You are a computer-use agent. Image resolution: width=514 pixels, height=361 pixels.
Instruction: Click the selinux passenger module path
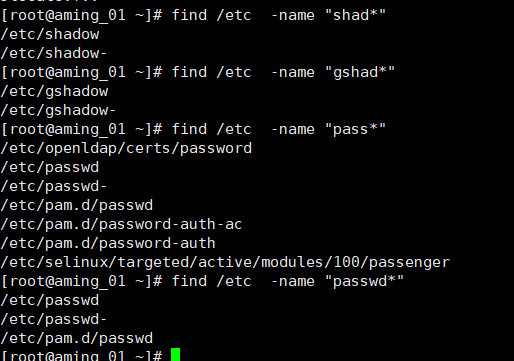point(225,263)
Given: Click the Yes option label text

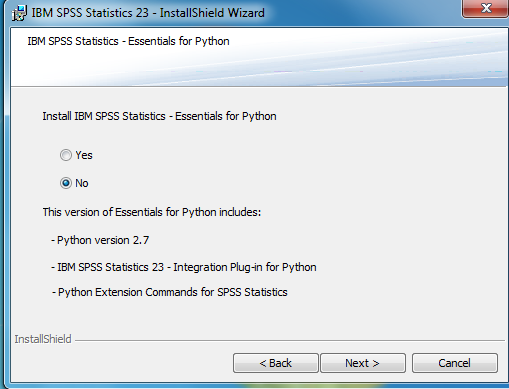Looking at the screenshot, I should point(84,155).
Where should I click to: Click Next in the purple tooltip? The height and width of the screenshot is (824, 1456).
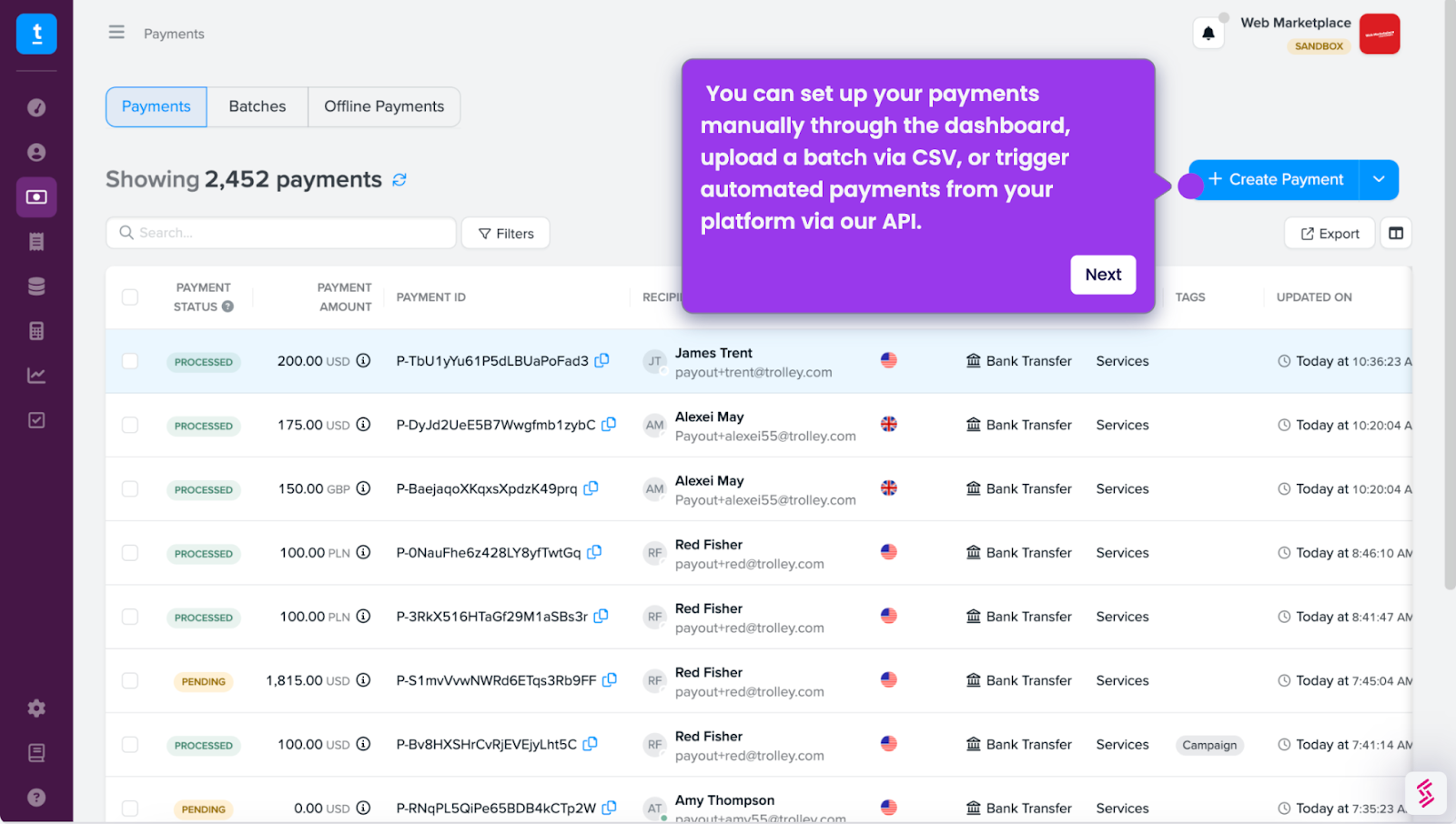[1103, 275]
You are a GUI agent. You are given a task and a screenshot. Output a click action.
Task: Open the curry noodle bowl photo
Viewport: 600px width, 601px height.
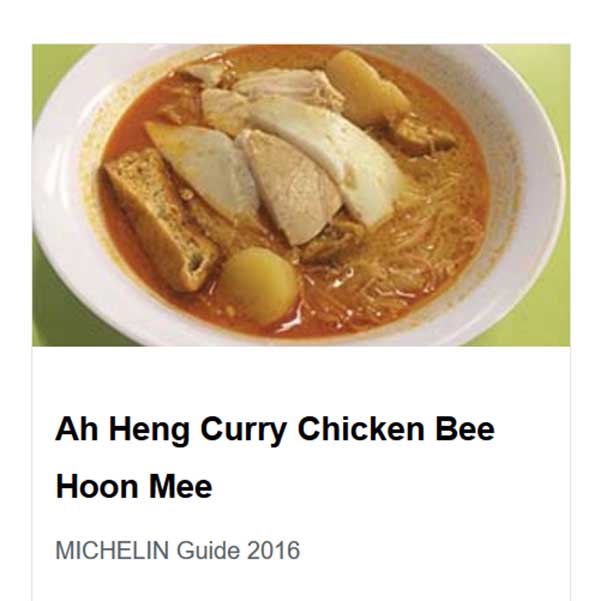301,195
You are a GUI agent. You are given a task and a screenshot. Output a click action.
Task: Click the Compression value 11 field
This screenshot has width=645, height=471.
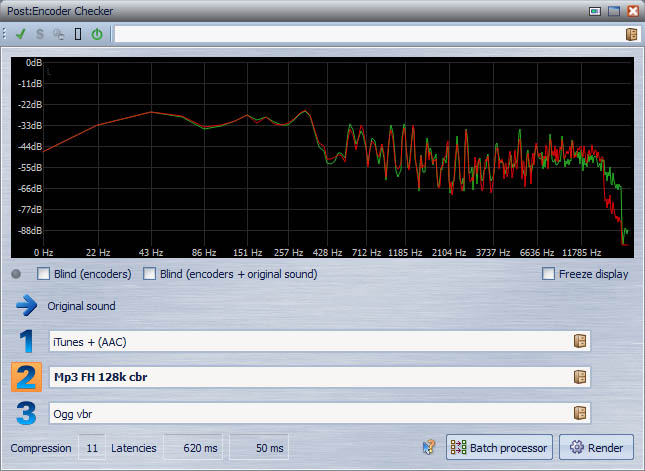click(x=92, y=448)
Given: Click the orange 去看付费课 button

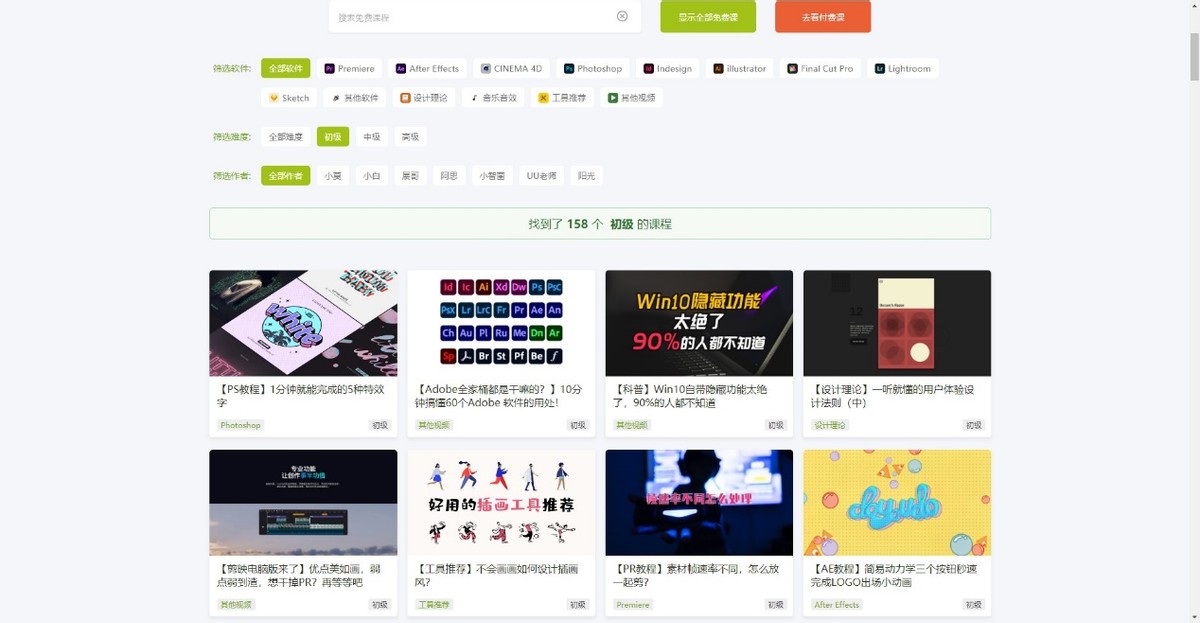Looking at the screenshot, I should (x=824, y=16).
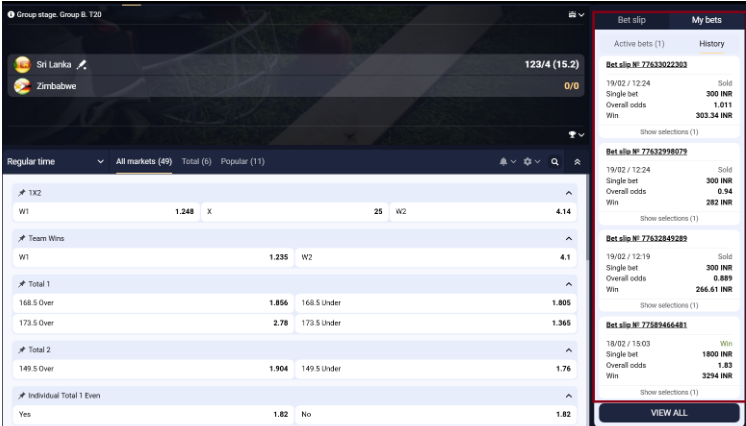This screenshot has width=746, height=426.
Task: Collapse all markets with double-chevron icon
Action: 576,161
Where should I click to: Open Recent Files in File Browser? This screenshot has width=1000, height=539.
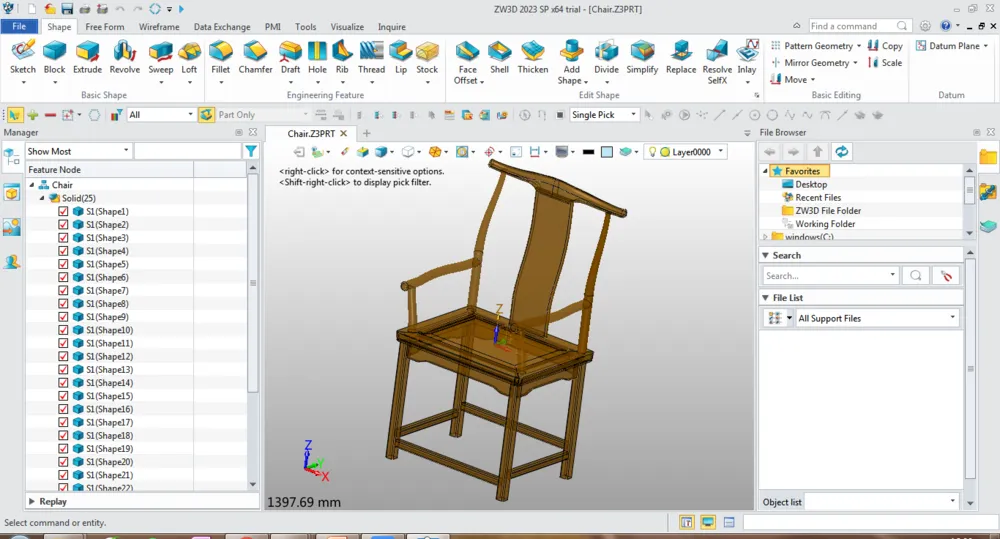[x=817, y=198]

.....

§ About this exercise: Begin with the line containing "Where should I click to: Click" and end with the last line of the entries above. Copy those lines exactly, both ends included, and drop every picture.

§ Task result:
Where should I click to: Click Next in the purple tooltip? The height and width of the screenshot is (824, 1456).
[1103, 275]
You are a GUI agent. You are given a task and a screenshot. Output a click action.
Task: Open the curry noodle bowl photo
Viewport: 600px width, 601px height.
301,195
You are a GUI agent. You are given a task and a screenshot. Output a click action.
Task: Click the Compression value 11 field
This screenshot has width=645, height=471.
click(x=92, y=448)
Given: Click the orange 去看付费课 button

Looking at the screenshot, I should (x=824, y=16).
This screenshot has width=746, height=426.
Task: Collapse all markets with double-chevron icon
Action: 576,161
Where should I click to: Open Recent Files in File Browser? This screenshot has width=1000, height=539.
[x=817, y=198]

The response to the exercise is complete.